AltroVe, un altro Veneto è possibile. Scopriamolo il 18 giugno a Venezia

AltroVe,  la Rete di Comitati e Associazioni per un Altro Veneto, indice una conferenza stampa per martedì 18 giugno alle ore 12 a Venezia presso l’Università di Architettura (IUAV) Cà Badoer Aula A 1° piano per denunciare il nuovo tentativo della Regione di aggirare le normative a tutela del territorio e deregolamentare gli strumenti urbanistici realizzando così nuove edificazioni attraverso i cosiddetti “Piani Strategici”.

Il tavolo di lavoro delle associazioni e dei comitati del Veneto, che si riunisce regolarmente presso l’Università di Architettura di Venezia, ha già elaborato un primo documento generale (la cui sintesi è pubblicata al termine di questo pezzo) e presenterà puntuali Osservazioni entro i termini di legge alla “Variante parziale” alla vecchia proposta di nuovo Piano Territoriale Regionale di Coordinamento (PTRC) del 2009 che la precedente Giunta Galan aveva solo “adottato” senza peraltro riuscire a farlo approvare dal Consiglio Regionale.

A giudizio di AltroVe l’obiettivo di questa ri-adozione è quello di attribuire al PTRC, in via breve, laimportantissima “valenza paesaggistica” per tentare di superare i vincoli di salvaguardia esistenti (ex legge Galasso) e quelli stessi previsti nelle aree protette individuate dal vecchio PTRC del 1992, ancora vigente, senza passare attraverso l’elaborazione e l’approvazione di un vero e proprio Piano Paesaggistico regionale. Così facendo, non solo non si completano né si aggiungono tutele, ma si sottraggono e riducono quelle poche esistenti!

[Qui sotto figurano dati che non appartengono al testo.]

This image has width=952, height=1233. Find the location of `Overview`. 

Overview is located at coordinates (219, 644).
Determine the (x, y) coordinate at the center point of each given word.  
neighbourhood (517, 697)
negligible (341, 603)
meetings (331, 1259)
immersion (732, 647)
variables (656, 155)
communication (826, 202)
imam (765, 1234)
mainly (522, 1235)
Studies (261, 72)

Al fine di far conoscere le proprie analisi e proposte chiede l’attenzione degli organi d’informazione e contemporaneamente chiede audizioni a tutte le forze politiche, culturali ed economiche della Regione.

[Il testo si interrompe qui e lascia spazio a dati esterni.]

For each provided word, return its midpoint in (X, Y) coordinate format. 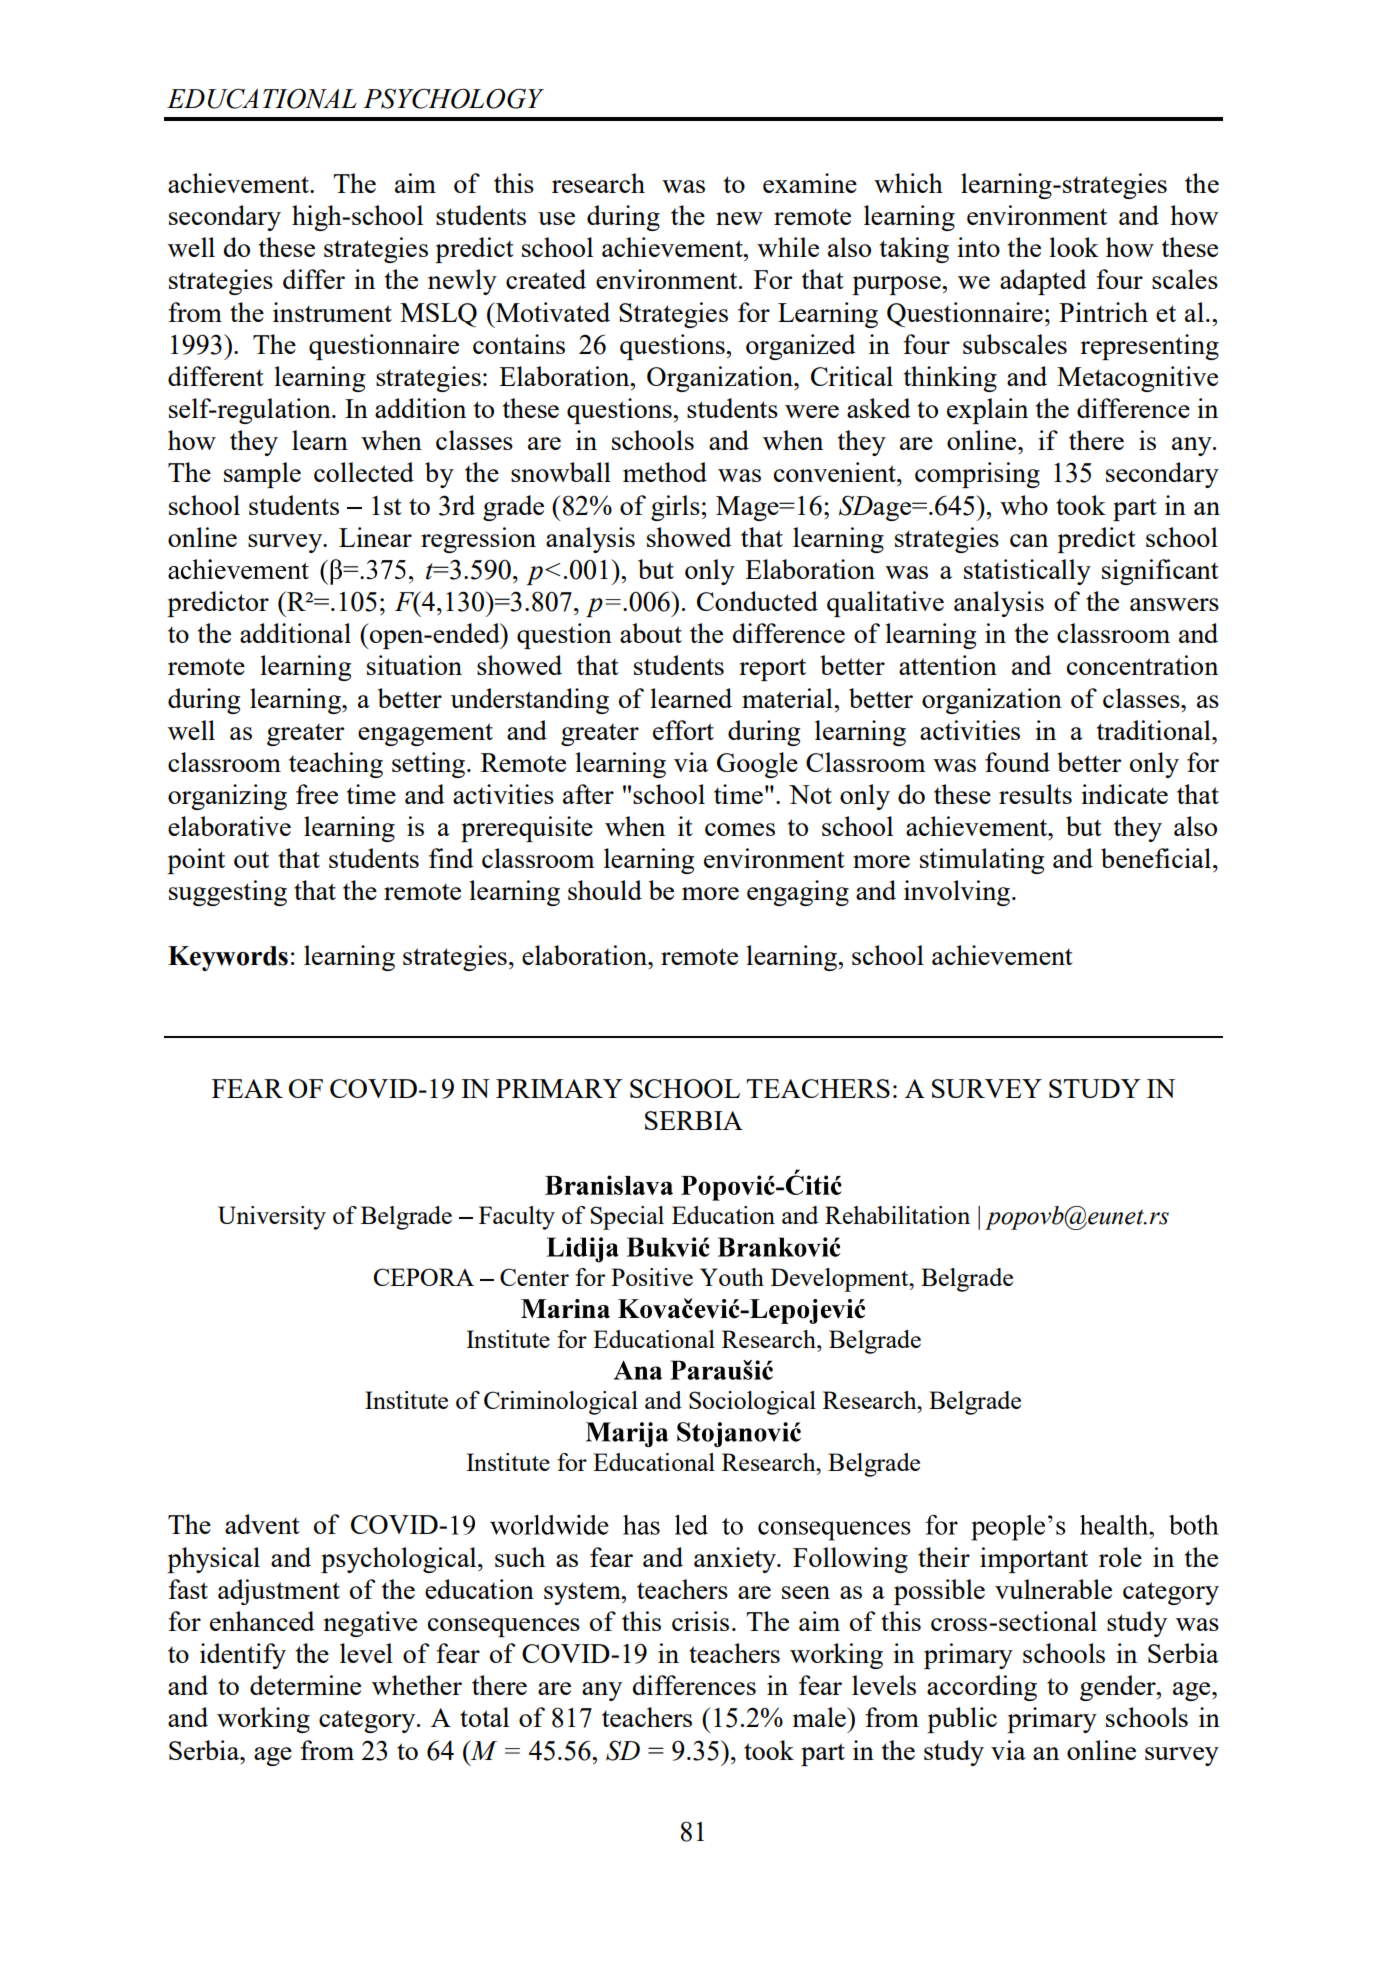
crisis (700, 1621)
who (1024, 505)
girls (675, 508)
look (1074, 247)
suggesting (228, 893)
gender (1119, 1688)
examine (810, 183)
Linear (375, 537)
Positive (652, 1277)
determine (305, 1685)
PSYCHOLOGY (453, 98)
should (605, 890)
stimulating (982, 861)
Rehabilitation (897, 1215)
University (272, 1218)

AltroVe - Rete di Comitati e Associazioni per un Altro Veneto
Info e contatti:
Carlo Costantini 3358221841 arch.c.cost@gmail.com
Oscar Mancini 3356627027 oscarmancini@alice.it

AltroVe OSSERVAZIONI ALLA VARIANTE AL PTRC
adottata dalla Giunta Regionale con Dgr. n 427 del 10.04.2013

La Giunta Regionale ha recentemente approvato una “Variante parziale” alla vecchia proposta di nuovo Piano Territoriale Regionale di Coordinamento (PTRC) del 2009 che la precedente Giunta Galan aveva solo “adottato” senza peraltro riuscire a farlo approvare dal Consiglio Regionale. In sostanza, l’obiettivo di questa ri-adozione con pesanti modifiche è di attribuire al PTRC in via breve la importantissima “valenza paesaggistica” richiesta dalla legislazione statale (Codice dei Beni Culturali e del Paesaggio - D.Lgs. 42 /2004). La Regione vorrebbe tentare di superare i vincoli di salvaguardia esistenti (ex legge Galasso) e quelli stessi previsti nelle aree protette individuate dal vecchio PTRC del 1992, ancora vigente, senza  passare  attraverso l’elaborazione e l’approvazione di un vero e proprio Piano Paesaggistico regionale. Così facendo, non solo non si completano né si aggiungono tutele, ma si sottraggono e riducono quelle poche esistenti!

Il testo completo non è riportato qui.